The expected outcome of a study based on the above hypothesis would be a positive association of an increased tendency toward seizure clustering and multifocality with a family history of mood disorder. Important methodological aspects of such a study would include obtaining structured family psychiatric history data from family members themselves, as well as patients, and using an appropriate quantitative definition of the tendency toward seizure clustering. Such a study might optimally involve more than one center, and we would welcome further communication from Dr. Fong and colleagues from other epilepsy centers with an interest in this possibility.
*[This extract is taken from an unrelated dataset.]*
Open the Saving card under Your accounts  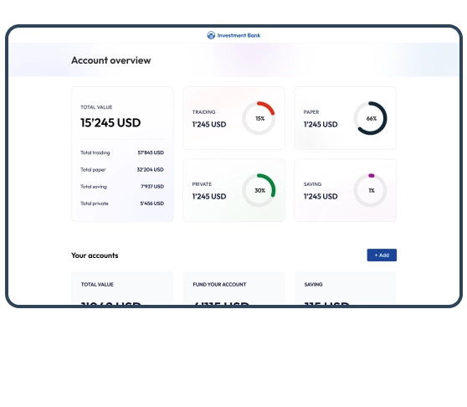click(345, 288)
Dr. Fong also notes a prior finding of regional hyperperfusion in patients with PIP and suggests that this may be related to prior reports of reduced activity of 5-HT (serotonin), GABA, and GABA-synthesizing enzyme as state markers in depression, and of low plasma GABA level as a trait marker in depressed patients independent of mood state. PIP may be related to combined hyperfunction and hypofunction in CNS during recovery from a seizure cluster. A common formulation regarding PIP combines some form of cortical inhibition and subcortical disinhibition. The condition of PIP often appears to take root in a "soil" of associated neurologic risk factors such as bilateral CNS dysfunction (e.g., head trauma, encephalitis, multifocal EEG abnormalities). A cluster of seizures then further depresses CNS function, and in the recovery phase, some aspects enter a hyperactive state and others are depressed, with PIP as a resulting clinical manifestation. On the basis of findings in our study, family history of mood disorder appears to exert a permissive or facilitatory influence on the development of PIP or to "fertilize the soil."